Étude et clonage d'une mutation conferant la résistance au vanadate à la H⁺-ATPpase plasmique de Saccharomyces cerevisiae
Institution:
Paris 11Disciplines:
Directors:
Abstract EN:
The plasma membrane H⁺-ATPase from fungi and plants are very similar. Their structure and mechanism are very close to reticulum sarcoplasmic Ca²⁺-ATPase and plasma membrane Na⁺/K⁺-ATPase from mammalien cells. Kinetic studies show that vanadate gives an hyperbolic inhibition of the ATPase activity. Physiologie studies of the ATPase specific activity during growth on glucose point out a decrease of the enzyme activity at the end of exponential growth. This decrease does not modify the kinetic parameters (Km for MgATP, I 50 for vanadate), and seems to be due to a regulation of the active enzyme amount. The pmal mutation confers to the S. Cerevisiae plasma membrane ATPase an in vitro vanadate resistance and an in vivo ethidium bromide resistance.
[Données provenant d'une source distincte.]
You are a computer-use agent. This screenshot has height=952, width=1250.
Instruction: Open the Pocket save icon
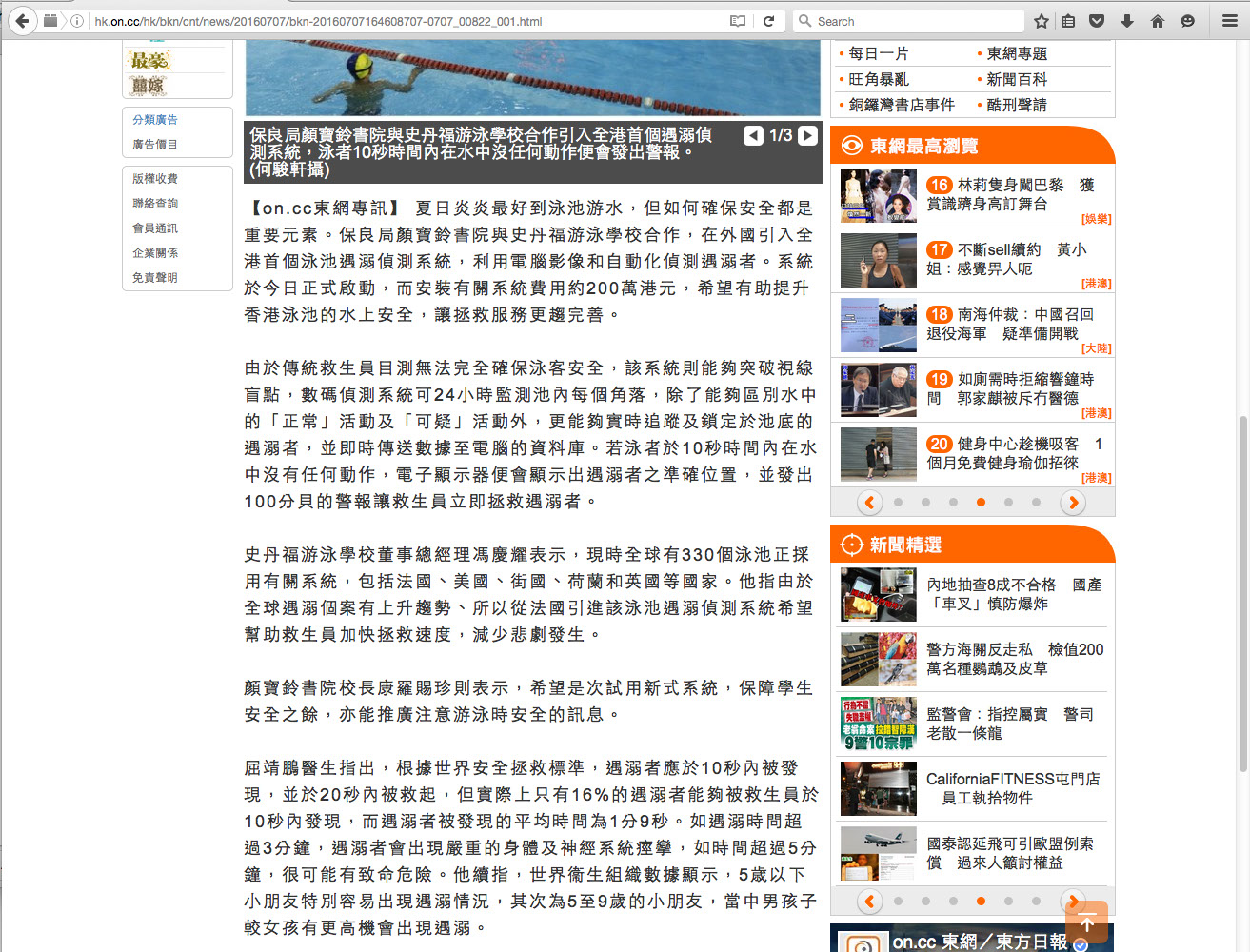1097,21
This phenotype exists at every growth state in a glucose medium. The difference between in vivo phenotype of wild type and mutant strains allows a first screen which decreases the clone number to be tested for in vitro vanadate effect. Complementation experiments give Pma⁺ transformants, but this phenotype is very stable in every case. Such a stability indicates a complementation after integration of DNA fragments. This integration localisation on chromosome VII displays two different loci : the structural gene (PMA1) and the second one linked to PMA1 at 19 CM. The plasmids restriction maps indicate that the mutation is located in the protein carboxy end. The primary structure analysis enables us to pos tulate a potential vanadate site in this part of the plasma membrane ATPase.
Abstract FR:
La membrane plasmique des champignons et des plantes contient une H⁺-ATPase dont la structure et le mécanisme ressemblent fortement aux Ca²⁺-ATPases du reticulum sarcoplasmique et à la Na⁺/K⁺-ATPase des membranes plasmiques des cellules des mammifères. Des études de cinétique ont montré que le vanadate inhibe l'ATPase plasmique de Saccharomyces cerevisiae selon un mode hyperbolique. Des études physiologiques ont révélé une diminution de l'activité de l'enzyme en fin de croissance exponentielle en milieu riche glucosé. Cette diminution d'activité n'affecte que l'activité de l'enzyme et non ses caractéristiques cinétiques (Km pour le MgATP, I 50 pour le vanadate,. . . ). Elle devrait correspondre à une régulation de la quantité d'enzyme active. La mutation pmal confère à la H+-ATPase plasmique de S. Cerevisiae la résistance in vitro au vanadate. Cette résistance s'exprime à tous les stades de la croissance en milieu riche glucosé. L'analyse des phénotypes de résistance des souches sauvage et mutante à certains inhibiteurs alcalins hydrophobes, tels que le bromure d'éthidium et les diguanidines, a permis de mettre au point un premier crible de sélection in vivo pour le clonage par complémentation du gène PMA 1. Cette première étape permet de réduire considérablement le nombre de transformants à examiner in vitro pour la sensibilité au vanadate de leur activité ATPasique. Des expériences de complémentation fonctionnelle ont permis d'obtenir des colonies présentant le phénotype Pma⁺. Ce phénotype s'est révélé très stable pour tous les clones étudiés suggérant une complémentation après intégration des fragments d'ADN clonés. La localisation des fragments intégrés sur le chromosome VII a permis de définir deux loci : l'un correspondant au gène de structure (PMA1) et le deuxième étant situé à 19 CM de PMA 1. L'étude de la carte de restriction des fragments capables de complémenter la mutation pmal par intégration à son locus permet de situer cette dernière dans la partie carboxy terminale de la protéine codée par le gène de structure de l'ATPase. Les sites potentiels d'action du vanadate ont été analysés par l'étude de la séquence du gène de la H⁺-ATPase.